Another drawing that caught my eye in the issue: Amy Hwang’s snails in conversation (on page 50). There’s something in the playfulness of this drawing that ever-so-slightly reminds me of Bill Woodman‘s work (in general) as well as Arnie Levin‘s (in general) and Sam Gross’s (who among us doesn’t see a snail cartoon without thinking of Mr. Gross’s wonderful snail cartoon that appeared in The New Yorker November 30, 1998.
Can’t leave this issue without mentioning P.C. Vey’s sweating safecracker (page 40). I find it hilarious that Mr. Vey is showing us what a stressful situation this is for the fellow turning the dial.
A Follow-up: In last week’s Monday Tilley Watch under the heading of More Tweaking, I said this about the headings in the issue:
At least for the article’s title (and for all the titles in the magazine once you get past The Talk Of The Town), the so-called Irvin typeface has left the building. It is ironic (to me anyway) that in an issue devoted to style and design, one of the most iconic typefaces in modern times has been tweaked away.
I’m happy to report that the Irvin typeface has returned in this issue. Let’s hope that that was the last gasp for tweaking the magazine’s design. It’s nearly perfect as is.* Really.
The New Yorker Festival: There’s a two page ad in this new issue for the upcoming (virtual) New Yorker Festival. A link shown on the ad that will lead you to the schedule isn’t working as of this writing — I’ll let you know if there is anything cartoon-related in store.

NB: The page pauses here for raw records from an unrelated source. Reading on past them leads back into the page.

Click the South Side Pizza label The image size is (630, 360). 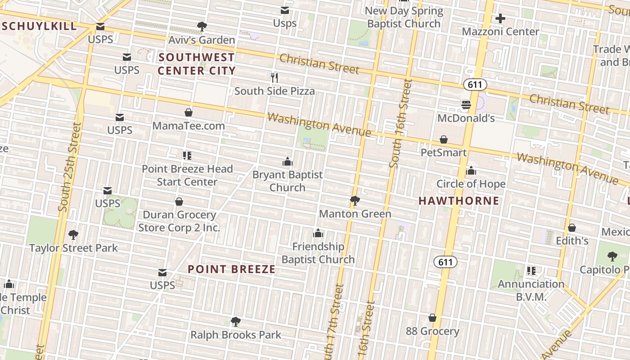(x=274, y=91)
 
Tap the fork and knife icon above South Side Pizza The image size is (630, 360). (x=274, y=77)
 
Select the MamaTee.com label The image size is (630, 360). (x=189, y=126)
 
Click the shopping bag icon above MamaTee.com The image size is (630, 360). (x=189, y=112)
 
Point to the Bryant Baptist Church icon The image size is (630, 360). (x=288, y=162)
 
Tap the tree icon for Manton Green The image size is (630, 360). (x=355, y=200)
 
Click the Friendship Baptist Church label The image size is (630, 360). (x=318, y=253)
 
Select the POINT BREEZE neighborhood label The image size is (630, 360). (x=231, y=269)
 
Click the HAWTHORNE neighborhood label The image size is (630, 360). (x=459, y=201)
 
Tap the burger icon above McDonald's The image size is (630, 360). (x=466, y=105)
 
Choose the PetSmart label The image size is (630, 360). (x=444, y=153)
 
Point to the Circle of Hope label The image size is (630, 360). (x=471, y=184)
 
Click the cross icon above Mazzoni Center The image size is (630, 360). (x=500, y=18)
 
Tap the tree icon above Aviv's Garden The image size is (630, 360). (x=202, y=27)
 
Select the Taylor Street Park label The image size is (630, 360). (x=73, y=248)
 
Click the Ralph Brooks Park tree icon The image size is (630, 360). (x=235, y=322)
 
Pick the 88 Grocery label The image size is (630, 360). (x=432, y=332)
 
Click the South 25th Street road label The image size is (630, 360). (x=70, y=167)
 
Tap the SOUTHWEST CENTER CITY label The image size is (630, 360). (x=197, y=64)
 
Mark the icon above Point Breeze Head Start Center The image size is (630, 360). (x=187, y=156)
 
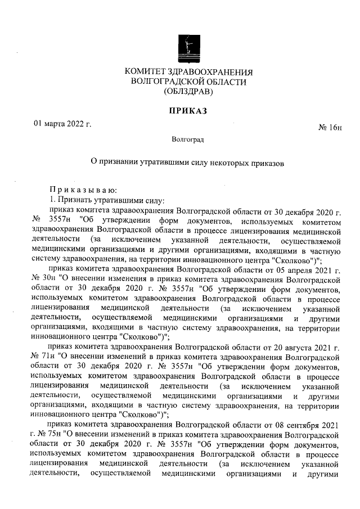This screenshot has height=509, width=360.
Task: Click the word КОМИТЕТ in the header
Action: (x=148, y=73)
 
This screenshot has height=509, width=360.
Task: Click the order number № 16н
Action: (x=330, y=129)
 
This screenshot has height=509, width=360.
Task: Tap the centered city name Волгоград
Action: (x=188, y=139)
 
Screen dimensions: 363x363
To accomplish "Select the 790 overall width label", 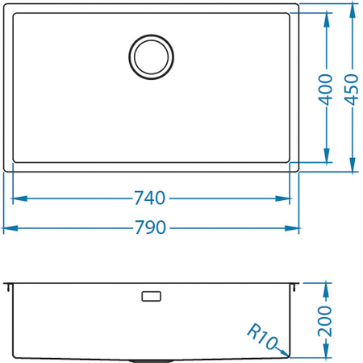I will (x=151, y=227).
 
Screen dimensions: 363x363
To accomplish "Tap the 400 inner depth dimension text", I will (x=325, y=88).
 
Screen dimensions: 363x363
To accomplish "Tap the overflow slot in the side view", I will (x=151, y=297).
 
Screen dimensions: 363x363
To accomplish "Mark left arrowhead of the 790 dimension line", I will (x=9, y=227).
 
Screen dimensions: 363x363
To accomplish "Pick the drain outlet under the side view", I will (x=151, y=359).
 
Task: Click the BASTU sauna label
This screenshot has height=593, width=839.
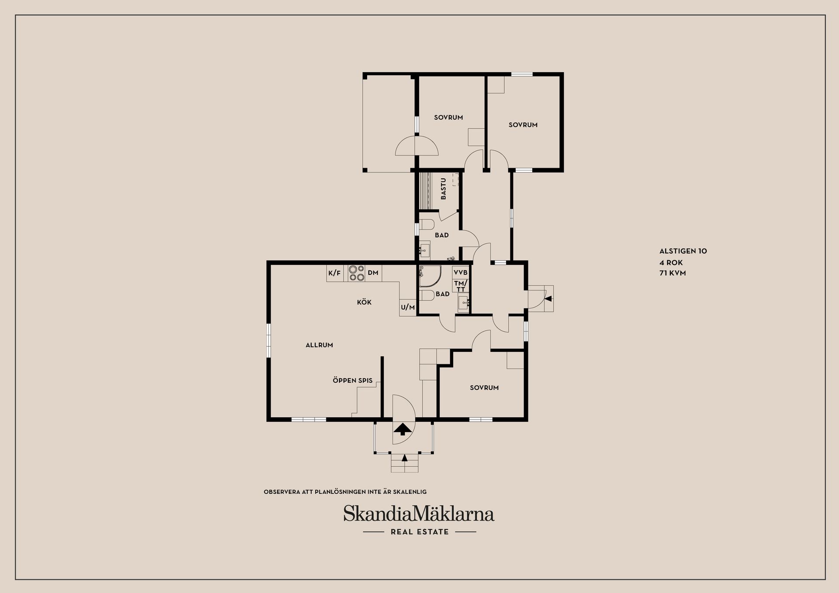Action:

*The Rea Irvin Talk Masthead Watch
It only makes sense to end the tweaking by bringing back Rea Irvin’s Talk masthead design (shown below). It was removed in May of 2017, and replaced with a — gasp! — redraw. Read about it here.

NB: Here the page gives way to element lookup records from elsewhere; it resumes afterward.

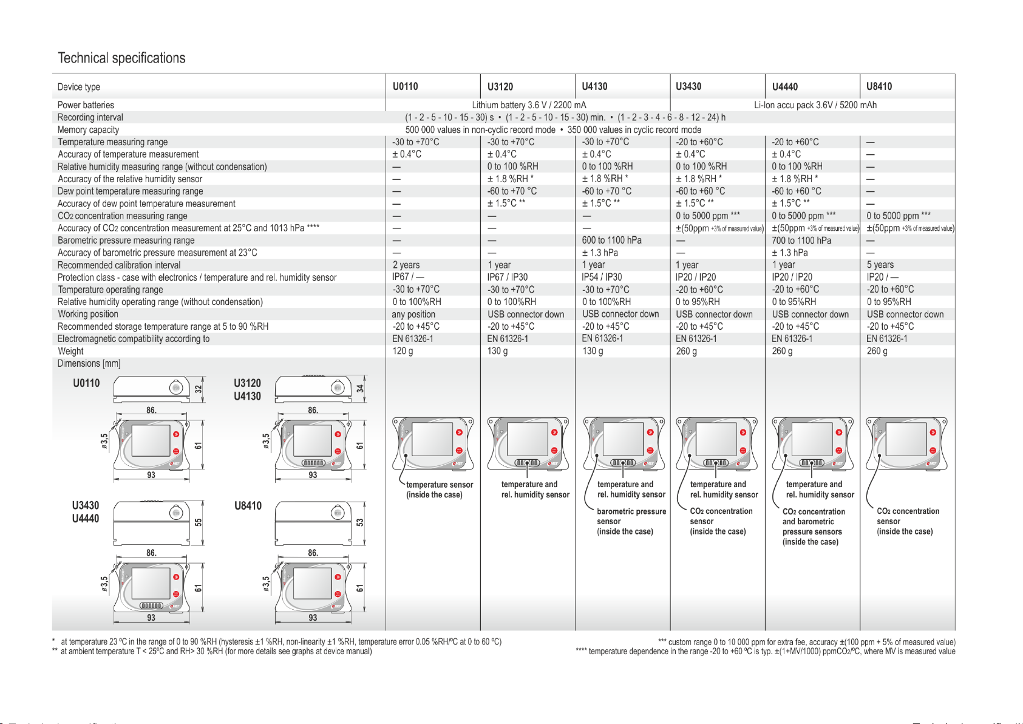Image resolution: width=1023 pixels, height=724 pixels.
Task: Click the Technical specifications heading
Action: coord(121,58)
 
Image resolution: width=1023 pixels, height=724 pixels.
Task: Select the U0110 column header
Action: coord(405,86)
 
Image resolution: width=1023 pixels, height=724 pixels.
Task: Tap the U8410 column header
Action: coord(879,86)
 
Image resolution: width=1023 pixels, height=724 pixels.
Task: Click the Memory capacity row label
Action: coord(88,130)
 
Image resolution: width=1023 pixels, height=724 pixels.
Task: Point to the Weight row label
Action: coord(70,351)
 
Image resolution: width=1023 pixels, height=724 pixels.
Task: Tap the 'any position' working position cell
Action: coord(413,314)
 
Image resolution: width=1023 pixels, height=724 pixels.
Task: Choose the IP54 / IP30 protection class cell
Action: coord(602,277)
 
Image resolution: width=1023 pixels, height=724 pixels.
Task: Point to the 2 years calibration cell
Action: coord(406,265)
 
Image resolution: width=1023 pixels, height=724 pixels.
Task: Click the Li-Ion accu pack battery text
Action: coord(815,105)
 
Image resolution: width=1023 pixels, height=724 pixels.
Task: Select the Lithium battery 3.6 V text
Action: coord(529,105)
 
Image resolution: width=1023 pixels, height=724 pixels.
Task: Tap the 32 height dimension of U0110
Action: coord(199,389)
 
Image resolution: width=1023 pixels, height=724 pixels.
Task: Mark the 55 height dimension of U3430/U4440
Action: coord(199,522)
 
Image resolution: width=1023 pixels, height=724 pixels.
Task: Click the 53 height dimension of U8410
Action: coord(360,522)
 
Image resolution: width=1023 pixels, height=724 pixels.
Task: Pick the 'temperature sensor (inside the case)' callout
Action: coord(439,490)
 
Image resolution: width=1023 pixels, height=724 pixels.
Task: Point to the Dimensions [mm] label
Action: coord(89,364)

J.A.K. on the home version of a concert ritual.
Mr. K. began contributing to The New Yorker in 2014.
Ms. Donnelly, whose work is currently on exhibit at The Norman Rockwell Museum will be live-drawing in Mr. Rockwell’s studio tomorrow at 5:00. All the info here.

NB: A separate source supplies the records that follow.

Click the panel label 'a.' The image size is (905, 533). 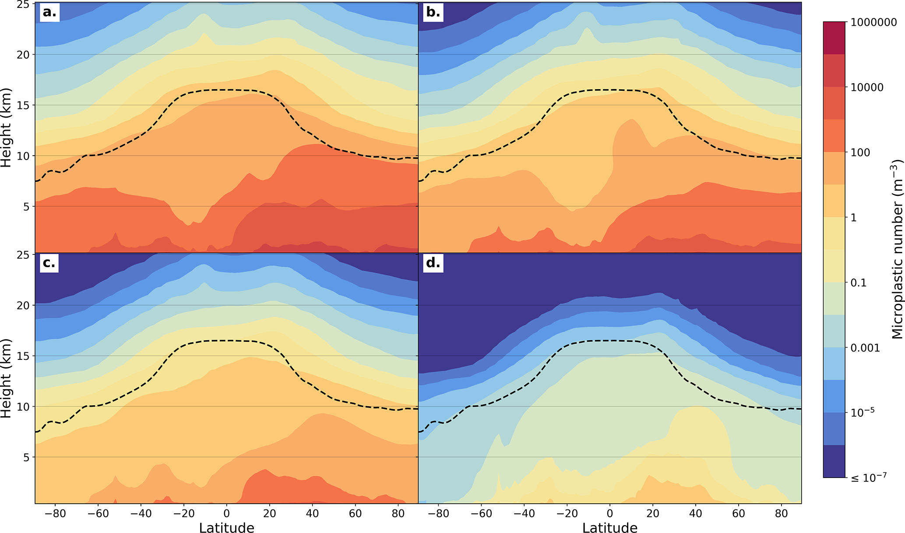[x=49, y=12]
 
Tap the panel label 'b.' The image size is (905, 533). [x=433, y=12]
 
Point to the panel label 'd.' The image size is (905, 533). [x=433, y=263]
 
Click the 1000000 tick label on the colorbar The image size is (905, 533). [x=873, y=22]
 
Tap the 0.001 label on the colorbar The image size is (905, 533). [x=865, y=348]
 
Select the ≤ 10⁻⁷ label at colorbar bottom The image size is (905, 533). [x=868, y=477]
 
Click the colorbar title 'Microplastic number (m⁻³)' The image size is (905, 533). [x=897, y=249]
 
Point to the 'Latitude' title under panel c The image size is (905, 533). [x=226, y=528]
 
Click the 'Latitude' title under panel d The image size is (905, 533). [x=609, y=528]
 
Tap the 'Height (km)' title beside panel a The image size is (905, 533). [x=6, y=128]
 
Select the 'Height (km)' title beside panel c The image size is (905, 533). [x=6, y=379]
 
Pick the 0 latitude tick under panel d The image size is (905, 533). [x=609, y=513]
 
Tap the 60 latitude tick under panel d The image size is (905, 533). [x=738, y=513]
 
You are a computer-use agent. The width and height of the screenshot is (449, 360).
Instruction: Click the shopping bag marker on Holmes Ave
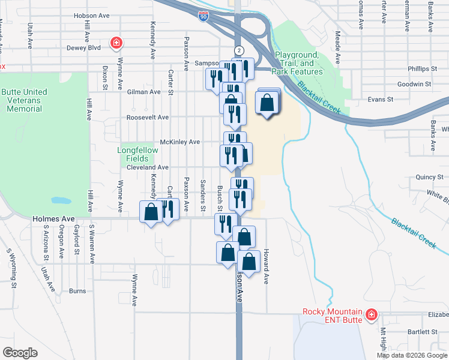pos(151,212)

On Saturday: Cartoonists, Virtually Interviewed
As part of the upcoming Milford (Pennsylvania) Readers & Writers Festival, the Worlds Greatest Snowman Expert, Bob Eckstein will virtually interview two of his New Yorker colleagues, and hopefully talk about the upcoming cartoon anthology he edited, All’s Fair In Love & War: The ultimate Cartoon Book (Princeton Architectural Press).